Pouco tempo depois, vi uma reportagem sobre a terapia fágica, que utiliza bacteriófagos [ou fagos, vírus que infetam especificamente bactérias], capazes de controlar uma infeção bacteriana sem provocar danos no microbioma, além de não terem a toxicidade e os efeitos secundários de um antibiótico. Falava precisamente na aplicação a doentes com fibrose quística. Resolvi contactar um dos especialistas, a doutora Joana Azeredo, diretora do Laboratório de Biotecnologia de Bacteriófagos da Universidade do Minho (UM), para saber se podia ajudar-me.
O processo teve de passar primeiro pela minha médica de família, que depois de se informar sobre a terapia fágica, e perceber que fazia sentido no meu caso, pediu autorização à comissão de ética e à comissão de farmácia do hospital onde estava a ser seguida. Os pedidos foram negados, baseados no facto de esta terapia não estar autorizada pelo Infarmed, que reclama ensaios clínicos. Só que nestes casos são impossíveis, porque se trata de tratamentos individualizados.

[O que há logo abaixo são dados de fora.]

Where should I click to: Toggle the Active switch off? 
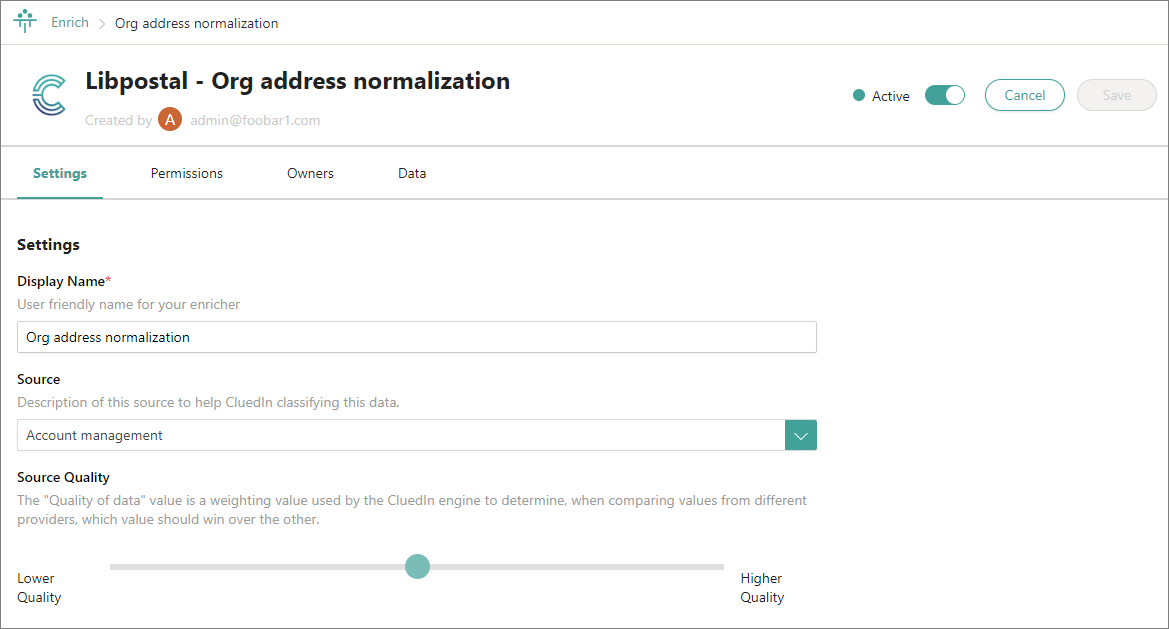944,95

Conseguimos contornar este obstáculo, graças a uma parceria entre a UM e o Queen Astrid Militar Hospital (QAMH), na Bélgica, o primeiro hospital europeu a implementar a terapia fágica. Como não está regulamentada pela Agência Europeia do Medicamento, o Parlamento belga aprovou um enquadramento legal a permitir a prescrição de bacteriófagos, como agentes farmacológicos ativos, de acordo com uma receita médica individualizada, que tem uma preparação magistral nas farmácias hospitalares.
A solução foi ter um médico belga a prescrever-me esta terapia fágica. Passados cinco meses, consegui fazer o primeiro ciclo da terapia. Há um cocktail que é inalado, o tratamento decorre em ciclos normalmente de quatro a seis semanas, e tem como intuito eliminar a bactéria ou, pelo menos, controlar a infeção.
O efeito foi muito bom. Reduziu a tosse, diminuiu a falta de ar e, como coincidiu com a passagem do Secundário para a universidade, contribuiu para uma melhor integração. Estive meses sem precisar de fazer antibióticos, algo que antigamente nunca acontecia. E quando precisei de voltar a fazê-los, foram mais eficazes, porque a bactéria estava mais fraquinha. É preciso dizer que os antibióticos continuam a ser superimportantes, mas precisamos de ter uma alternativa quando deixam de ser eficazes. Entretanto, já fiz mais dois ciclos.
Desde que saíram reportagens sobre o meu caso, o laboratório da UM recebeu vários pedidos, mas não tem condições para dar resposta a todos e não pode estar eternamente dependente da boa vontade dos médicos belgas. Em Portugal, dos cerca de 30 e tal pedidos, já foram tratados nove doentes.
Muitas pessoas (inclusive médicos) pensam que a terapia fágica é nova, experimental, mas na verdade é anterior à existência dos antibióticos, só que, quando estes surgiram, foi sendo abandonada.
É preciso salientar que esta terapia funciona com qualquer tipo de bactéria resistente aos antibióticos. Na petição que lancei, em conjunto com outra doente e a doutora Joana Azeredo, a pedir a implementação do modelo belga de terapia fágica em Portugal [assinada por mais de 8 000 pessoas], reforço que somos dos países europeus com uma das maiores taxas de prevalência de infeções resistentes aos antibióticos.
Agora, estou estável, mas de um momento para outro, a minha bactéria pode voltar a ganhar força. Se tivéssemos capacidade para preparar estas terapias, seria tudo muito mais rápido. Há casos que podem esperar meses. Mas há outros que, em poucos dias, podem não correr bem.